BadBadNotGood, Talk Memory, distribué par XL. ***(*)

Le 03/12/2022 à l’Ancienne Belgique.

With a little help…

Arthur Verocai
Arthur Verocai© DR

Mû par la volonté de s’étendre, de donner de l’ampleur et du corps à son univers et à son disque, BadBadNotGood a embauché du lourd pour fabriquer Talk Memory. À commencer par Arthur Verocai, chanteur, compositeur, arrangeur et producteur brésilien qui composait à la chaîne pour des agences de pub et des telenovelas (les séries télévisées de là-bas) quand il enregistra en 1972 son seul, unique et époustouflant album solo. « C’est l’une de nos plus grandes sources d’inspiration, explique Leland Whitty. Tout spécialement ce disque avec ses mélodies splendides, ses progressions d’accords, sa production très cool et ses improvisations. Tous les aspects de la musique sont traités avec beaucoup de goût sur cet album. »
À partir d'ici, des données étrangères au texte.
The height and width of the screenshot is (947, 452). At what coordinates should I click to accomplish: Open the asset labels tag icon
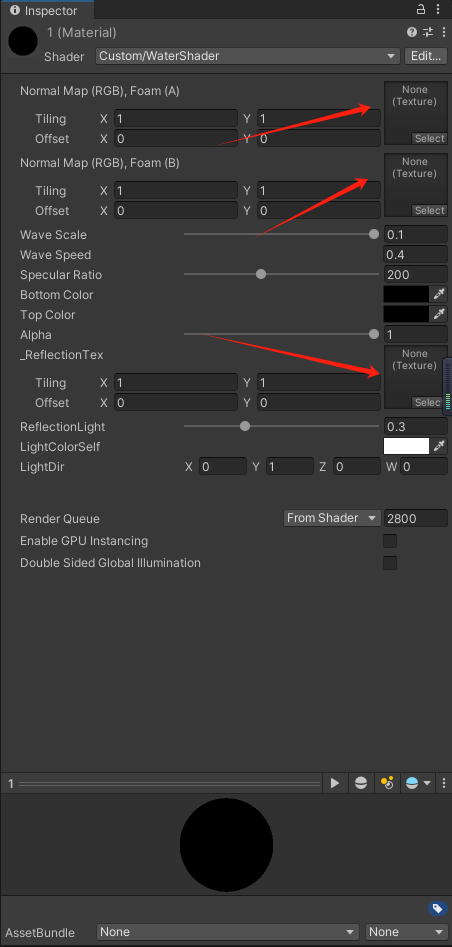tap(437, 908)
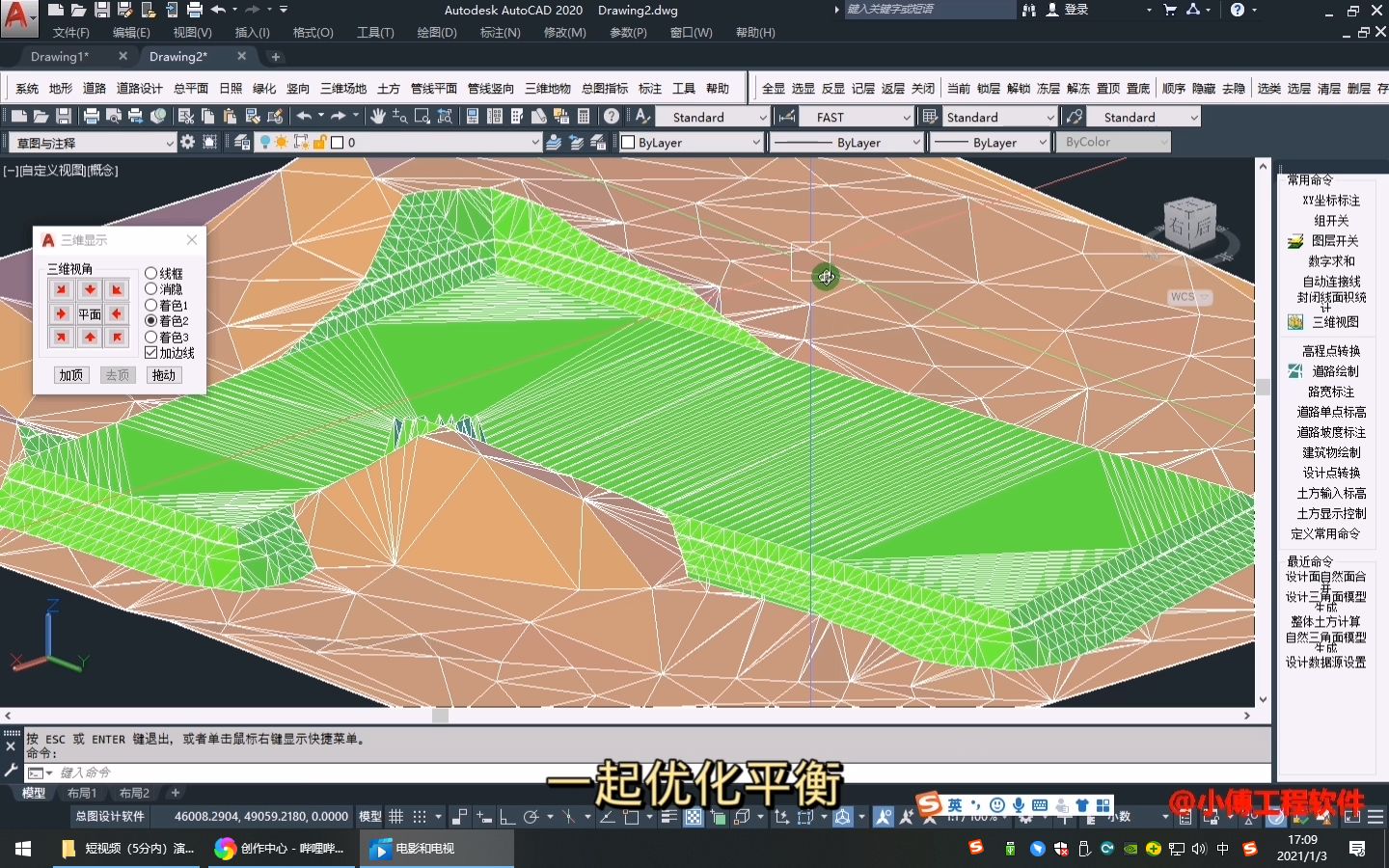Select the Pan tool in Quick Access toolbar

tap(376, 116)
Fin 2019, BadBadNotGood avait ouvert quelques-uns de ses concerts en Amérique du Sud, notamment à São Paulo. Le groupe s’était même retrouvé à l’accompagner sur scène pour une poignée de chansons. « Il avait amené son orchestre. C’était très spécial. Parce qu’on écoutait ça depuis très longtemps. Et se produire avec lui, pouvoir témoigner de cette magnifique excitation et énergie a été vraiment quelque chose d’incroyable. On lui a demandé s’il était prêt à nous fournir des arrangements de corde. On ne lui a quasiment pas donné d’indications. Il a juste composé de très très jolies choses. Tu accordes ta confiance aux gens que tu apprécies autant. »

BadBad a aussi eu recours aux services du saxophoniste et producteur Terrace Martin notamment croisé aux côtés de Snoop Dogg, de Stevie Wonder, de Kendrick Lamar… « Participant à beaucoup de festivals de jazz, on l’a souvent vu jouer avec Herbie Hancock ou d’autres et on a eu l’occasion de le rencontrer. C’est quelqu’un de très positif et enthousiaste. » Il a par ailleurs fait appel au batteur Karriem Riggins (Common, J Dilla, Norah Jones, Kanye West…) qu’il avait vu sur scène avec J Rocc. « Il embrasse des projets extrêmement variés. Les premiers trucs que j’ai écoutés de lui, c’est ce qu’il avait fait avec Roy Hargrove. Il a amené des éléments percussifs comme, personnellement, je n’en avais jamais vraiment entendus. »

Au casting cinq étoiles de Talk Memory, on retrouve aussi le multi-instrumentiste à la légendaire barbichette Laraaji qui fusionne musique et spiritualité et a notamment collaboré avec Brian Eno. « Vu les circonstances, il a enregistré ça de chez lui. Mais c’est très intéressant, parce que tout ce qu’il touche a cette belle énergie. » Bouclons la boucle. Le disque s’envole avec la harpe de Brandee Younger (Pharoah Sanders, Charlie Haden, Lauryn Hill, Drake). « C’est le dernier truc sur l’album et en même temps la dernière collaboration dans laquelle on s’est lancés. Ça a été un peu le même concept qu’avec Laraaji. J’imagine que la cithare et la harpe sont des instruments similaires. Leurs personnalités percent de différentes façons sur les chansons. C’était juste génial d’avoir cette jolie texture sur un autre genre de performance jazz chaotique. Le truc compliqué, ça a été de choisir. Elle nous a envoyé trois prises qui étaient toutes incroyables. »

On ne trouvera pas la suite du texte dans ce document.